(Instructions to follow)
From the entries that follow, copy exactly the lines beginning at the line holding "Given: Choose the" and continuing through the line holding "Task: Click Sucheta k's microphone icon".

[Data records]

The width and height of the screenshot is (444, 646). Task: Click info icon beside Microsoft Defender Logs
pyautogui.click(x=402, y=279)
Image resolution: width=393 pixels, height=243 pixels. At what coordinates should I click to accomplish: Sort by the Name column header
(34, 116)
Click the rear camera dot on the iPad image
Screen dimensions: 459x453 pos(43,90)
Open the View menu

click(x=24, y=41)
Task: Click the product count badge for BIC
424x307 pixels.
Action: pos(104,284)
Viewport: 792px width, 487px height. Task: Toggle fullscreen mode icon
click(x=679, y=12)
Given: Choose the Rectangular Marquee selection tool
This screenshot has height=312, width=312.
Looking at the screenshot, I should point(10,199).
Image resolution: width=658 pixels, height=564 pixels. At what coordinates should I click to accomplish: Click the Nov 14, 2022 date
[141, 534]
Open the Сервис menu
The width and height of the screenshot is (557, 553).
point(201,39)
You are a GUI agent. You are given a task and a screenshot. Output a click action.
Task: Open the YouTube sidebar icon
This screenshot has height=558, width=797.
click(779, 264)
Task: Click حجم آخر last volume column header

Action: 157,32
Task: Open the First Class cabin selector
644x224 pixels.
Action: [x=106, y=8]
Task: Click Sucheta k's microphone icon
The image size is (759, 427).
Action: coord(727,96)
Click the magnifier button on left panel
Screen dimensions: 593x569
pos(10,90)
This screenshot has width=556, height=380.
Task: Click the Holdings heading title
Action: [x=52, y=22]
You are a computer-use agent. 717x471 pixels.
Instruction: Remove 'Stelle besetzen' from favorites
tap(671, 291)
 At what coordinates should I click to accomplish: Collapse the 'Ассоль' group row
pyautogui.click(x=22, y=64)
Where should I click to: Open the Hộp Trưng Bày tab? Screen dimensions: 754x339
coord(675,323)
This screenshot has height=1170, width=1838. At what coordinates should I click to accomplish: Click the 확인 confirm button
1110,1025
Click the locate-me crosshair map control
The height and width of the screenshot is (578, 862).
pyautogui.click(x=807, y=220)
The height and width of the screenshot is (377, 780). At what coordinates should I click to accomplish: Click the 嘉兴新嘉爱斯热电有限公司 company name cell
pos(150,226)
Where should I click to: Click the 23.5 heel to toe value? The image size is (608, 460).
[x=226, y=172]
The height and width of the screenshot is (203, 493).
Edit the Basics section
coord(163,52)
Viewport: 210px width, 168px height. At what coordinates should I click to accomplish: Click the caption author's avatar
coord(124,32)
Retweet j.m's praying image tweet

[/Data records]

(Answer space)
Given: Choose the Rectangular Marquee selection tool
This screenshot has height=312, width=312.
Looking at the screenshot, I should point(10,199).
Image resolution: width=658 pixels, height=564 pixels. At what coordinates should I click to accomplish: Click the Nov 14, 2022 date
[141, 534]
Open the Сервис menu
The width and height of the screenshot is (557, 553).
point(201,39)
You are a GUI agent. You are given a task and a screenshot. Output a click action.
Task: Open the YouTube sidebar icon
This screenshot has height=558, width=797.
click(779, 264)
Task: Click حجم آخر last volume column header

Action: 157,32
Task: Open the First Class cabin selector
644x224 pixels.
Action: [x=106, y=8]
Task: Click Sucheta k's microphone icon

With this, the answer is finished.